Of course, OSHA probably will just simply require them because 'they seem like a neat idea.'


----------



## sparky.jp (May 1, 2009)

http://www.sawstop.com/howitworks/how_overview.php

If it's required anyplace, it should be in high school and trade school shops.

And yes, it sucks that it's $69 each time it activates, but this is nothing compared to a trip to the emergency room and all of the subsequent time lost due to what would have happened if it was a normal saw!


----------



## fdew (Mar 26, 2009)

*$60, Good deal*

Here are a bunch of people who probably think the $60 is OK.
http://www.sawstop.com/finger_saves.php

And the company web site.
http://www.sawstop.com/

The saw came out in 2005 and has good reviews.

Frank


----------



## 480sparky (Sep 20, 2007)

sparky.jp said:


> .......And yes, it sucks that it's $69 each time it activates, but this is nothing compared to a trip to the emergency room and all of the subsequent time lost due to what would have happened if it was a normal saw!

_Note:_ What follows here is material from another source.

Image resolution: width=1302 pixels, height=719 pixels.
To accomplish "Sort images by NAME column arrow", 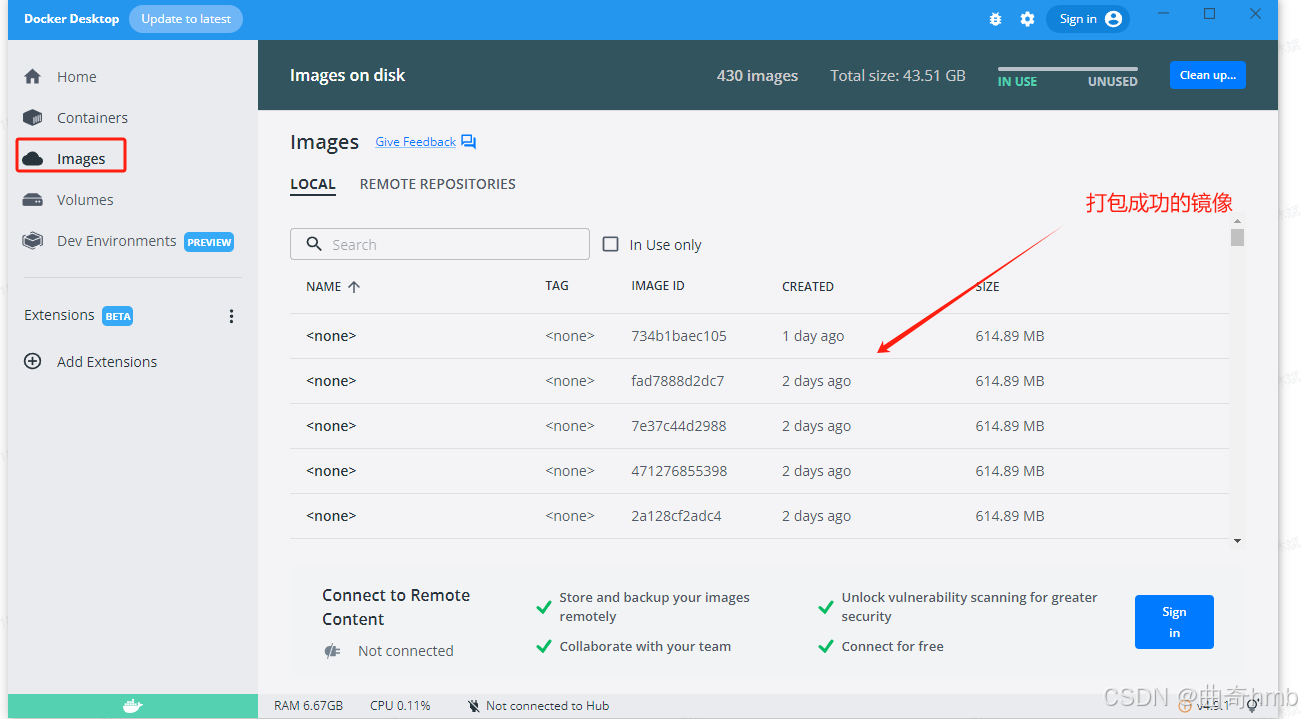I will tap(353, 286).
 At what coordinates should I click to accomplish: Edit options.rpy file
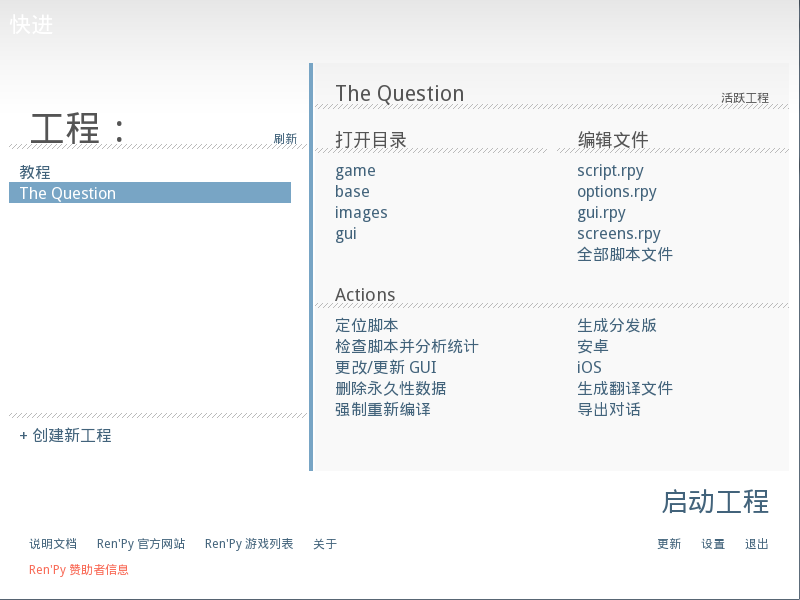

True. I'd pay $70 to keep a finger. But I'd hate paying for everytime the thing trips for no reason. This isn't like a GFI you can just reset.


----------



## Rudeboy (Oct 6, 2009)

480sparky said:


> He can make the same thing.......... if he takes 6 hours to reset it. :laughing:


:laughing::laughing::laughing:


----------



## Old Spark (Nov 18, 2008)

He better hope their isn't a power failure just as he puts his finger to that blade.


----------